My companions and I were still under the bridge. After the magazine exploded, we instinctively realized that the ship was sinking. No one had to tell us. So, with reluctance, we left ship. But before the gun crews aft went over the side they brought down three Jap planes, and we had the pleasure of seeing them fall into the sea. The sight made you want to sing and shout with joy but we had the regret that we hadn't accounted for all the airplanes that had destroyed so many of our shipmates.
There were only three of the men on my station left out of fourteen. We three prepared to go over the side. I was the last to leave because I had to move the bodies of two of my buddies from on top of me before I could get up. Climbing out from under the wreckage, I found that I did not have to jump from the ship, for the water was already up to me. All I had to do was swim away.
The water was full of debris of all descriptions, wood, food from the icebox, records and correspondence from the ship's office. And over all was a scum of oil.
Trying to swim through that oil was next to impossible for the oil would push you under the moment you stopped moving. Personally, I don't know of a worse drink than fuel oil and salt water. It certainly makes one sick.

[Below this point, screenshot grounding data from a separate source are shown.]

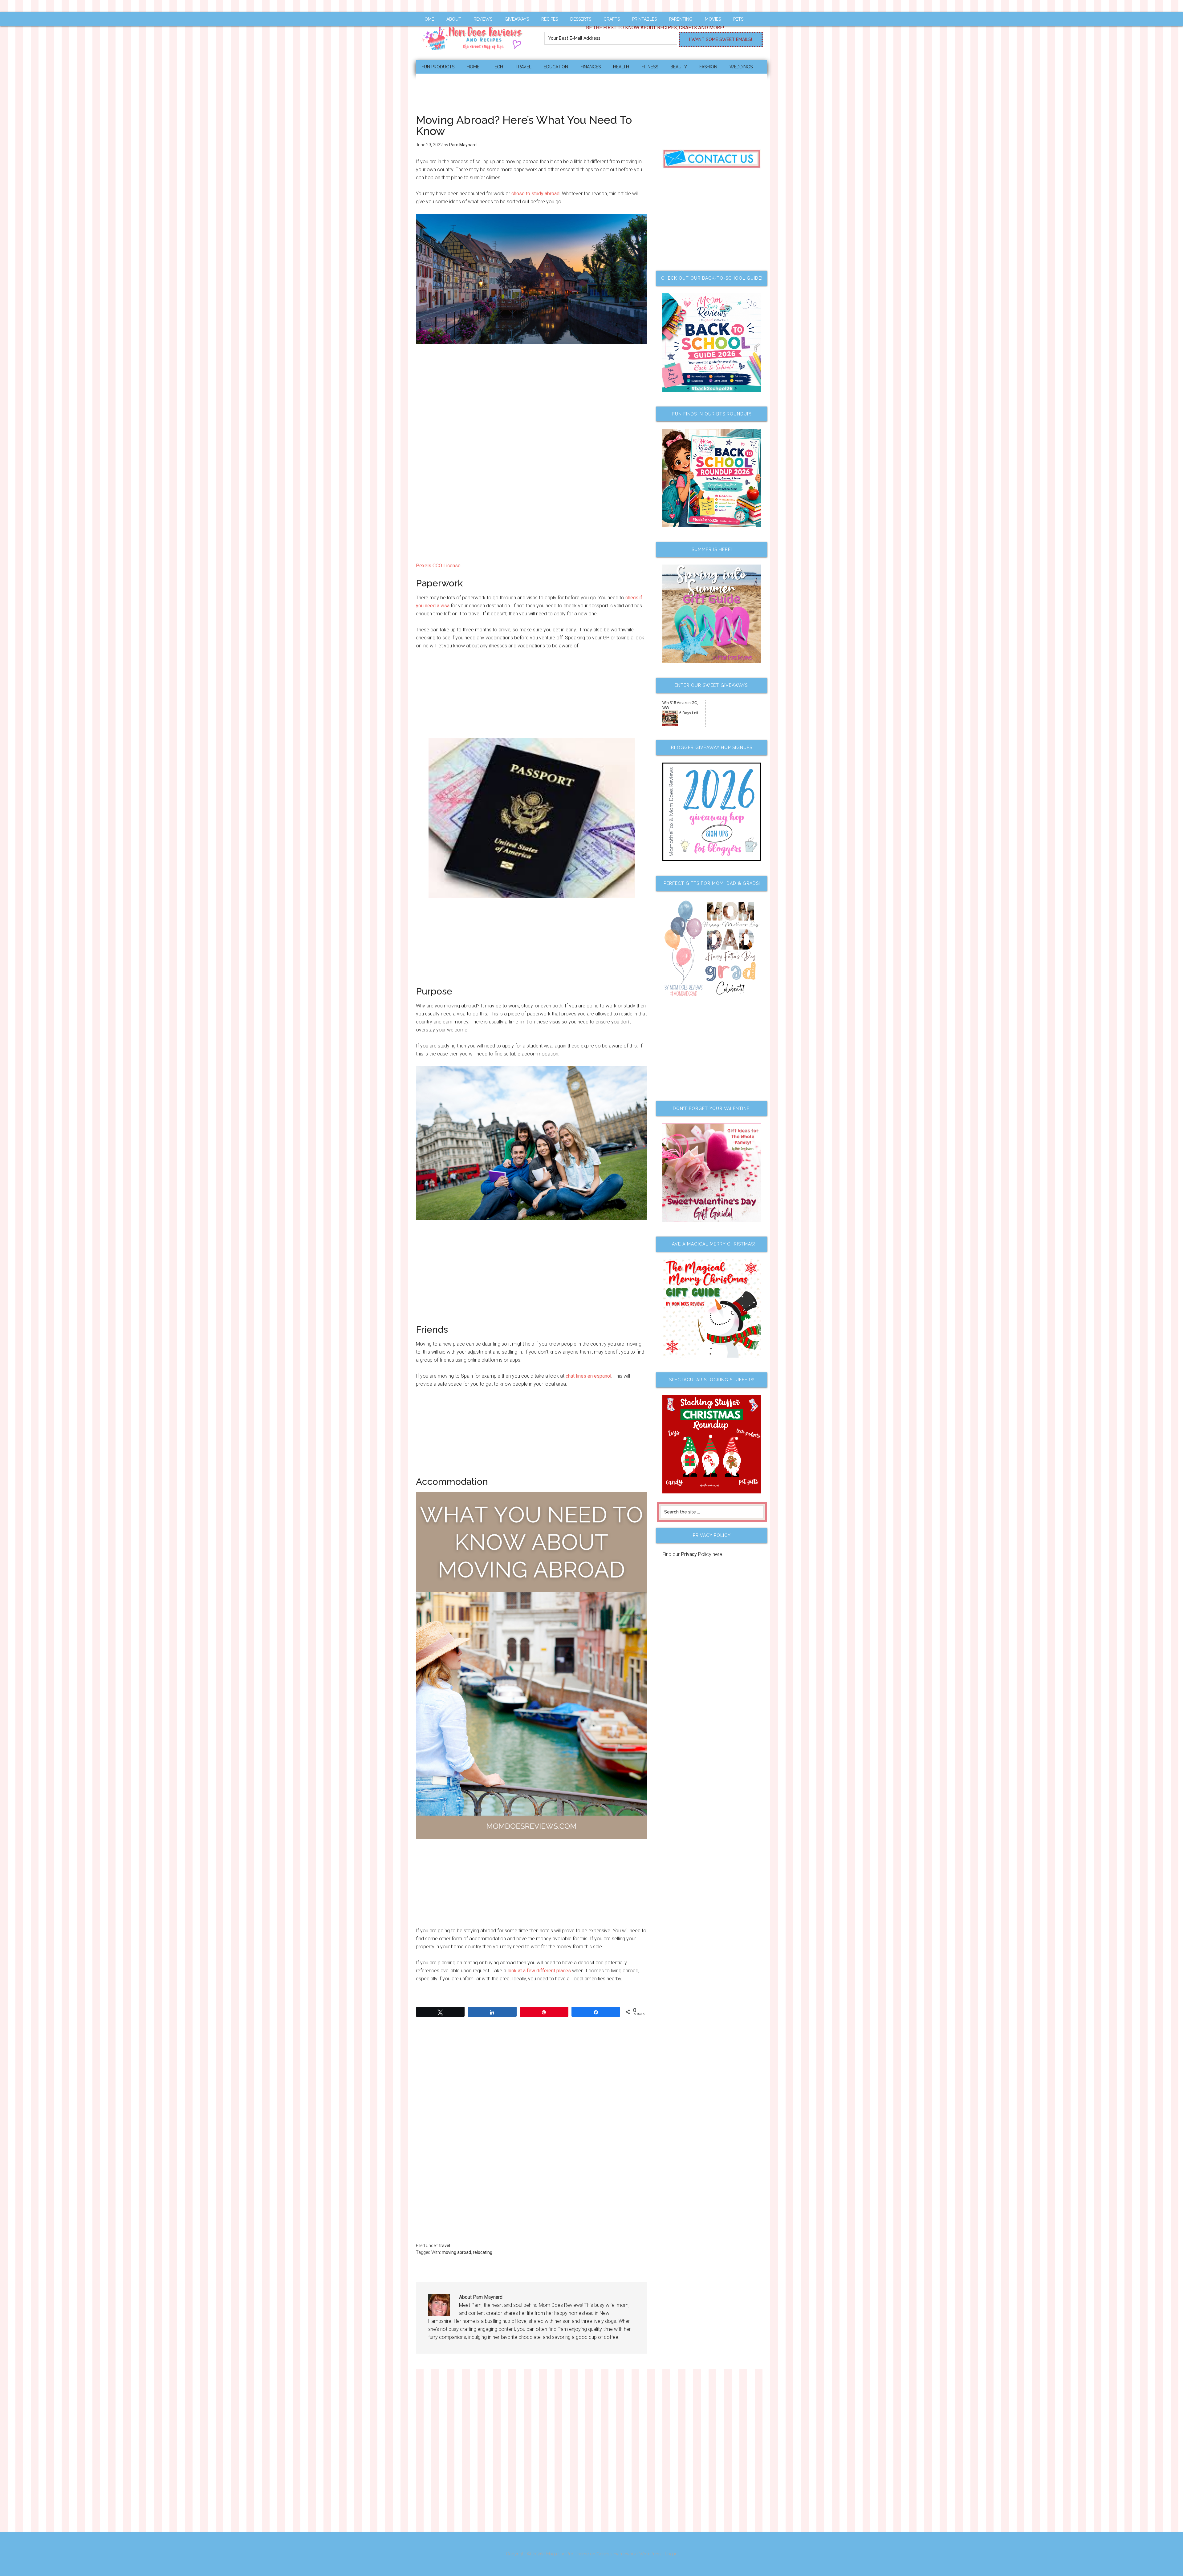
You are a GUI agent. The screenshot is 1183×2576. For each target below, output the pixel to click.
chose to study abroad (535, 193)
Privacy (689, 1554)
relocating (482, 2252)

Even after the ship had sunk no one became excited, no one lost his head. We clung to life rafts that had been freed in the blast, and far from being subdued by the tragedy, plenty of hilarious humor passed between us. This, I've learned, is often the case of desperate men who have death on every hand. It is a method of maintaining the precarious hold on life.
Our Chief Boatswains Mate, on the raft, picked a book out of the water, a book covered with two inches of oil. He called to all hands near him, "All right men, now listen to this. It may help you some day. This is the procedure on plugging up shell holes in the engine room during battle." Then he commenced to read the imaginary instructions to us. Another fellow picked up a chicken and yelled, "Well, we won't go hungry out here, for sure. Here's a nice fat chicken." Of course, by this time the chicken was more oil than chicken. These quips succeeded in buoying our spirits and keeping us from losing our heads.
Luckily for us, we were only in the water about an hour before we were picked up and put aboard the other destroyers, and those who needed it were able to receive medical care right away. I was one of these unfortunates. For though I had only minor things wrong, they were serious enough to keep me in the hospital for a month.
By nightfall we had all been landed at Guadalcanal where more thorough medical attention was administered to us. Three days later we were flown out of Guad to an advanced base in the New Hebrides. On arrival here, we were taken on board a hospital ship for the last leg of our journey to the base hospital at New Zealand.
The DeHaven was a grand little ship and those of us who came out alive vowed to get another ship and get a crack at the Japs for the shipmates who are gone.